Objective:
Convert every line of the entries below into a Markdown table with two columns, Row and Text. Number the rows in order and skip blank lines.
BEGIN Excerpted records
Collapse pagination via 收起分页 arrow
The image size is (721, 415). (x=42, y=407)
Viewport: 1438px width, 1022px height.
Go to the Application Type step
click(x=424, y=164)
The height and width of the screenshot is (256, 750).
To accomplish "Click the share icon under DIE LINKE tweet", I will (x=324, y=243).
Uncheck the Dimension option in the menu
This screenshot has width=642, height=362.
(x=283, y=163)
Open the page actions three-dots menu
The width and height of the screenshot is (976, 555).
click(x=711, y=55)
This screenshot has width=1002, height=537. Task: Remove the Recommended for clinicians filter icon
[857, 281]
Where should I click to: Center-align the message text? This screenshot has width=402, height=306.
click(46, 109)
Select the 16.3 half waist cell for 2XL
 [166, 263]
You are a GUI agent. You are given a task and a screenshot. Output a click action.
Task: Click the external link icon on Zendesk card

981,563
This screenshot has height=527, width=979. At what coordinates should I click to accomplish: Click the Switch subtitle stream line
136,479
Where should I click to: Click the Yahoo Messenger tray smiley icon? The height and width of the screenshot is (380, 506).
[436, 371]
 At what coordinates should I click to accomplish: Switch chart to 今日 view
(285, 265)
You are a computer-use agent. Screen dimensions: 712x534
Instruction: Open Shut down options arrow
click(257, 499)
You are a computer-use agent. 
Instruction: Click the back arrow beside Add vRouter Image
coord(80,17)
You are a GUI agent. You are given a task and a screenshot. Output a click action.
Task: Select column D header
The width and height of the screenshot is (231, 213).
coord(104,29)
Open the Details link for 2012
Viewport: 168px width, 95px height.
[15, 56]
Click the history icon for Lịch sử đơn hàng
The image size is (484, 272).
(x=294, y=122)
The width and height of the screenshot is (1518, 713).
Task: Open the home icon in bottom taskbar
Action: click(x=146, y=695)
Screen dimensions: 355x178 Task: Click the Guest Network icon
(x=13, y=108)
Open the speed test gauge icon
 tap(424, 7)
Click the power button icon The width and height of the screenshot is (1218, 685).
END Excerpted records
Task output:
| Row | Text |
|---|---|
| 1 | Collapse pagination via 收起分页 arrow |
| 2 | The image size is (721, 415). (x=42, y=407) |
| 3 | Viewport: 1438px width, 1022px height. |
| 4 | Go to the Application Type step |
| 5 | click(x=424, y=164) |
| 6 | The height and width of the screenshot is (256, 750). |
| 7 | To accomplish "Click the share icon under DIE LINKE tweet", I will (x=324, y=243). |
| 8 | Uncheck the Dimension option in the menu |
| 9 | This screenshot has width=642, height=362. |
| 10 | (x=283, y=163) |
| 11 | Open the page actions three-dots menu |
| 12 | The width and height of the screenshot is (976, 555). |
| 13 | click(x=711, y=55) |
| 14 | This screenshot has width=1002, height=537. Task: Remove the Recommended for clinicians filter icon |
| 15 | [857, 281] |
| 16 | Where should I click to: Center-align the message text? This screenshot has width=402, height=306. |
| 17 | click(46, 109) |
| 18 | Select the 16.3 half waist cell for 2XL |
| 19 |  [166, 263] |
| 20 | You are a GUI agent. You are given a task and a screenshot. Output a click action. |
| 21 | Task: Click the external link icon on Zendesk card |
| 22 | 981,563 |
| 23 | This screenshot has height=527, width=979. At what coordinates should I click to accomplish: Click the Switch subtitle stream line |
| 24 | 136,479 |
| 25 | Where should I click to: Click the Yahoo Messenger tray smiley icon? The height and width of the screenshot is (380, 506). |
| 26 | [436, 371] |
| 27 |  At what coordinates should I click to accomplish: Switch chart to 今日 view |
| 28 | (285, 265) |
| 29 | You are a computer-use agent. Screen dimensions: 712x534 |
| 30 | Instruction: Open Shut down options arrow |
| 31 | click(257, 499) |
| 32 | You are a computer-use agent.  |
| 33 | Instruction: Click the back arrow beside Add vRouter Image |
| 34 | coord(80,17) |
| 35 | You are a GUI agent. You are given a task and a screenshot. Output a click action. |
| 36 | Task: Select column D header |
| 37 | The width and height of the screenshot is (231, 213). |
| 38 | coord(104,29) |
| 39 | Open the Details link for 2012 |
| 40 | Viewport: 168px width, 95px height. |
| 41 | [15, 56] |
| 42 | Click the history icon for Lịch sử đơn hàng |
| 43 | The image size is (484, 272). |
| 44 | (x=294, y=122) |
| 45 | The width and height of the screenshot is (1518, 713). |
| 46 | Task: Open the home icon in bottom taskbar |
| 47 | Action: click(x=146, y=695) |
| 48 | Screen dimensions: 355x178 Task: Click the Guest Network icon |
| 49 | (x=13, y=108) |
| 50 | Open the speed test gauge icon |
| 51 |  tap(424, 7) |
| 52 | Click the power button icon The width and height of the screenshot is (1218, 685). |